* _Supplied data_
───
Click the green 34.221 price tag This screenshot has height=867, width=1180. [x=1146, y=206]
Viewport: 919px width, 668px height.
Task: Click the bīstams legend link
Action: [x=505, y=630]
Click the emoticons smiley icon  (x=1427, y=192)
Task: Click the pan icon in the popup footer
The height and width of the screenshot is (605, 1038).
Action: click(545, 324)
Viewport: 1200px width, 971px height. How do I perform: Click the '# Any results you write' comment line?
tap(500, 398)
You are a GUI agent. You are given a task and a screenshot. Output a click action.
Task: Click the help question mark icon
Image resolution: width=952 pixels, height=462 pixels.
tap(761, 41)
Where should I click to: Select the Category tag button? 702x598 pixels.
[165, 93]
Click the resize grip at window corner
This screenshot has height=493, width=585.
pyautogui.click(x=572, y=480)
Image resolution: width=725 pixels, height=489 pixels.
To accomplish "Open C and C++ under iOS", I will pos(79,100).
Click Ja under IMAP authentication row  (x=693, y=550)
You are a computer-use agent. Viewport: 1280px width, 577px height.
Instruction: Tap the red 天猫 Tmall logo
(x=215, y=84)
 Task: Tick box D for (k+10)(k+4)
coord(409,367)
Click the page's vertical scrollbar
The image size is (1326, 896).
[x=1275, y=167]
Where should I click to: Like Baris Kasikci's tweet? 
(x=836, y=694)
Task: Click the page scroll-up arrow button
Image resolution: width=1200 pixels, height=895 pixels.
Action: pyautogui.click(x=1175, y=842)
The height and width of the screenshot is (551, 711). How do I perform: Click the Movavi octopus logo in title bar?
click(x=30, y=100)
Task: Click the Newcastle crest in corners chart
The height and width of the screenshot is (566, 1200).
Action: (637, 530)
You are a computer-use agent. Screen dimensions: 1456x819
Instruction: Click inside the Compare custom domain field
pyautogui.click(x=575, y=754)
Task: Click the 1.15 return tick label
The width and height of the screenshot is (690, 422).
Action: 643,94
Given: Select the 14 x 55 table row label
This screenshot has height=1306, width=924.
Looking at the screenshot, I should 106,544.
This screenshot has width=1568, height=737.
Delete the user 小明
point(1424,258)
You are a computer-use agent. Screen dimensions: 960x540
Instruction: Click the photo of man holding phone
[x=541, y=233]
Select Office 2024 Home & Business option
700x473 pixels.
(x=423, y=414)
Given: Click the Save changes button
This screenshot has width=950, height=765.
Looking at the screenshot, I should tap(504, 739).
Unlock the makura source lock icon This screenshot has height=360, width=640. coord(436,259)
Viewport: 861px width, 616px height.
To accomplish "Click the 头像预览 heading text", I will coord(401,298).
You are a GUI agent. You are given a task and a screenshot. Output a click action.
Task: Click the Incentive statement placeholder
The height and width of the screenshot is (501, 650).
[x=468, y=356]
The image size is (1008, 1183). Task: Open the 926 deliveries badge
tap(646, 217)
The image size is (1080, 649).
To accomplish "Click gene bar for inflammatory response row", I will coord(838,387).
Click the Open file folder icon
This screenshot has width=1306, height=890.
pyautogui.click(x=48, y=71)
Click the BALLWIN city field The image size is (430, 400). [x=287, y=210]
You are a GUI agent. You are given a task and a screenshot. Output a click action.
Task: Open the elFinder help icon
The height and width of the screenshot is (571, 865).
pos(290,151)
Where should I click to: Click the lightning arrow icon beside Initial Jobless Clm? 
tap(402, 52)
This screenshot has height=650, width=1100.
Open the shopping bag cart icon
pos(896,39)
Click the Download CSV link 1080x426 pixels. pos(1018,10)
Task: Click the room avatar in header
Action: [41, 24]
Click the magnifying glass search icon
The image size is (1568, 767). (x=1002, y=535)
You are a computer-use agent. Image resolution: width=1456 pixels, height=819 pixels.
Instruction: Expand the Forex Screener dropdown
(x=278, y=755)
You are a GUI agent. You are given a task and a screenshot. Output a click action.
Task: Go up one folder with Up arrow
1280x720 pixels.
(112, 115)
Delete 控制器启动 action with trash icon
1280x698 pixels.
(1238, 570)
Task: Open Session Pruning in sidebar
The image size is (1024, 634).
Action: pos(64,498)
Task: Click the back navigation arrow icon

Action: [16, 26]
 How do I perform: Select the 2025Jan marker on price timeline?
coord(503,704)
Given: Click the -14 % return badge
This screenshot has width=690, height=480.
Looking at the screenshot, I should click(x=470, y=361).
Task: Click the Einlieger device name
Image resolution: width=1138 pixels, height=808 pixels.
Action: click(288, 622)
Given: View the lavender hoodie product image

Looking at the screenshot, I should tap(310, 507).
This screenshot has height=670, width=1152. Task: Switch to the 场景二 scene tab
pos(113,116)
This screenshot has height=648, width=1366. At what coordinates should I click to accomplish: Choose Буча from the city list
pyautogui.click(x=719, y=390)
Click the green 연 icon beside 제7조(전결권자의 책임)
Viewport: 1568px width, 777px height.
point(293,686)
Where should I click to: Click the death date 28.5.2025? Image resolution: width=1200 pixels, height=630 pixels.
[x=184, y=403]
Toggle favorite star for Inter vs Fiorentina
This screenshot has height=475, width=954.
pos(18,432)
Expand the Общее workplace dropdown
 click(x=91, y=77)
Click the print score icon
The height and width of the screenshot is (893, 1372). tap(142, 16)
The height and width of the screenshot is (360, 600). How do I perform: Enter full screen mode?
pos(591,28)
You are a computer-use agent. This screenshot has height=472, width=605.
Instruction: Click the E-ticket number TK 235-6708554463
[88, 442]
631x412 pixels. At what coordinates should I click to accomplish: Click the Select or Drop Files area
───
Above are the entries. Quote exactly the lines from the one bearing "Instruction: Tap the red 天猫 Tmall logo" through the one bearing "Task: Click the page scroll-up arrow button".

Instruction: Tap the red 天猫 Tmall logo
(x=215, y=84)
 Task: Tick box D for (k+10)(k+4)
coord(409,367)
Click the page's vertical scrollbar
The image size is (1326, 896).
[x=1275, y=167]
Where should I click to: Like Baris Kasikci's tweet? 
(x=836, y=694)
Task: Click the page scroll-up arrow button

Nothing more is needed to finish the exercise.